Park rangers search for Mutware in Ihema Lake, Akagera. Photograph by Juan Herrero.

Park rangers search for Mutware in Lake Ihema, Akagera. Photograph by Juan Herrero.

As we approached the shore of Lake Ihema, Eugene Mutangana slowed the Land Cruiser to a stop. Our boat would be arriving soon, he said. Mutangana, the head of law enforcement at Rwanda’s Akagera National Park, had agreed to help me search for Mutware, an infamous ten-foot-tall African elephant who had lived in the area for decades. These days he spends much of his time camouflaged in the brush surrounding the lake. “I wish it would shine,” said Mutangana, looking up in vain for the sun amidst a thick wall of clouds. “When it shines, it leaves bush and comes to water.”

Akagera is home to giraffes, zebras, pythons, hyenas, and a myriad of other fauna. But this morning, apart from a few monkeys we spotted on the road, the park appeared calm. Mutangana nodded toward a few picnic pavilions thirty yards away. One of the green sheet-metal roofs was torn to shreds. “Mutware, at times, is very naughty,” he said.

Mutware wasn’t always so violent. Gaël Vande weghe, the son of a prominent Akagera researcher, was a toddler when he first met the elephant, which was then only the size of a sedan. As Vande weghe got older and continued to wander the park, he often crossed Mutware’s path. The elephant stuck close to the humans who fed him, a relationship that perhaps became too comfortable. “This elephant didn’t know his boundaries,” Vande weghe told me last April at a café in the Rwandan capital of Kigali, emphasizing that Mutware was a known thief. “He would take whole packs of cigarettes and [then] spit the lighter,” he said. Over the years, the antics escalated. In 2005, Mutware destroyed three vehicles, prompting the U.S. State Department to issue an alert warning Americans to “exercise extra caution when visiting the park.” Incidents like these only served to bolster Mutware’s fame—and infamy. He’s now an Akagera icon.

A young elephant being transported by helicopter to Akagera in 1975 from Bugesera district. Photograph by Jacky Babilon.

A young elephant being transported by helicopter to Akagera in 1975 from Bugesera district.
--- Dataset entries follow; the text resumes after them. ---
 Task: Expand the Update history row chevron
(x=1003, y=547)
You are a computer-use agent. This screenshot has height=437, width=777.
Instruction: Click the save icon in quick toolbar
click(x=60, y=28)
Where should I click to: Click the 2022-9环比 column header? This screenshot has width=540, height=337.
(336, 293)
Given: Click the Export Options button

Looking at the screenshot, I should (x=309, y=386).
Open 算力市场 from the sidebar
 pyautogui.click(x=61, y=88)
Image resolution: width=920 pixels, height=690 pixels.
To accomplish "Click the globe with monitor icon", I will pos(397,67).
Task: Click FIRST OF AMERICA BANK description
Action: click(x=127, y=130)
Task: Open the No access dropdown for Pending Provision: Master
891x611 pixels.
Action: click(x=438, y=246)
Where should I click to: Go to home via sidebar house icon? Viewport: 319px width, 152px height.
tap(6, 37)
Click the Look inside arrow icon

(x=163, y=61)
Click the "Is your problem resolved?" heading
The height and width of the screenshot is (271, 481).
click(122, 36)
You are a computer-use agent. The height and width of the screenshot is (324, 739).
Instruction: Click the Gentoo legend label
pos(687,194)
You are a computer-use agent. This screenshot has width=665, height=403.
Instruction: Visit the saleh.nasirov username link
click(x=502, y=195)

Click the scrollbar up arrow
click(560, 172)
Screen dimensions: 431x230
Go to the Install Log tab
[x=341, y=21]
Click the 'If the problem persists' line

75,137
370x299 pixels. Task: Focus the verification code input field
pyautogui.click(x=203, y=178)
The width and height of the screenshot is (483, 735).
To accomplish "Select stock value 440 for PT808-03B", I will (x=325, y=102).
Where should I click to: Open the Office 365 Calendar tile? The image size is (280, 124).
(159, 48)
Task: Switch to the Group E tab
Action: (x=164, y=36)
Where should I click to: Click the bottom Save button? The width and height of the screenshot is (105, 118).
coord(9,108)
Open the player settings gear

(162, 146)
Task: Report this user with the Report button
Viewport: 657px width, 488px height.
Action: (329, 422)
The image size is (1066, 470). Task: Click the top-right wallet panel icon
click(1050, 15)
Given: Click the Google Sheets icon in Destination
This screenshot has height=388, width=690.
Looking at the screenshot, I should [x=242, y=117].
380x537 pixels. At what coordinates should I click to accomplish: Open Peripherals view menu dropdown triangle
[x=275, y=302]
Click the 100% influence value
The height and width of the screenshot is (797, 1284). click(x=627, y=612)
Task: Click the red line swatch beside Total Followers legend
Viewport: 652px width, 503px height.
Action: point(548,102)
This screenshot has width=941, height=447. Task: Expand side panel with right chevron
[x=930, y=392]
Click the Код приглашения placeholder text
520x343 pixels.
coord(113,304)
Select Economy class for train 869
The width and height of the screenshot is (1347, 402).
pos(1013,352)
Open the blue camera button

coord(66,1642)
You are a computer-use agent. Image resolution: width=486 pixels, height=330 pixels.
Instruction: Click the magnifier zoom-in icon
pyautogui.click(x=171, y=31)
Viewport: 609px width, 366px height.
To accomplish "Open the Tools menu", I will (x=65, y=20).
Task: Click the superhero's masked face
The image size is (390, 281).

Photograph by Jacky Babilon.

Mutware’s notoriety is born of a painful past. None of the dozen or so people I’ve spoken with about Mutware—whose name in Kinyarwanda translates to “chief”—seem to know his full history. But most tellings begin in the mid 1970s when settlers from Kigali were expanding into the nearby Bugesera swamps; land that was already occupied by Mutware’s herd of elephants. When the animals began raiding crops, authorities decided to kill all the elephants over the age of about eight and airlift or float the twenty-six remaining calves east, to Akagera. Mutware and two females were among the first batch of orphaned elephants to reach the park. There, a keeper named Bonifice Zakamwita raised them on porridge and sugarcane.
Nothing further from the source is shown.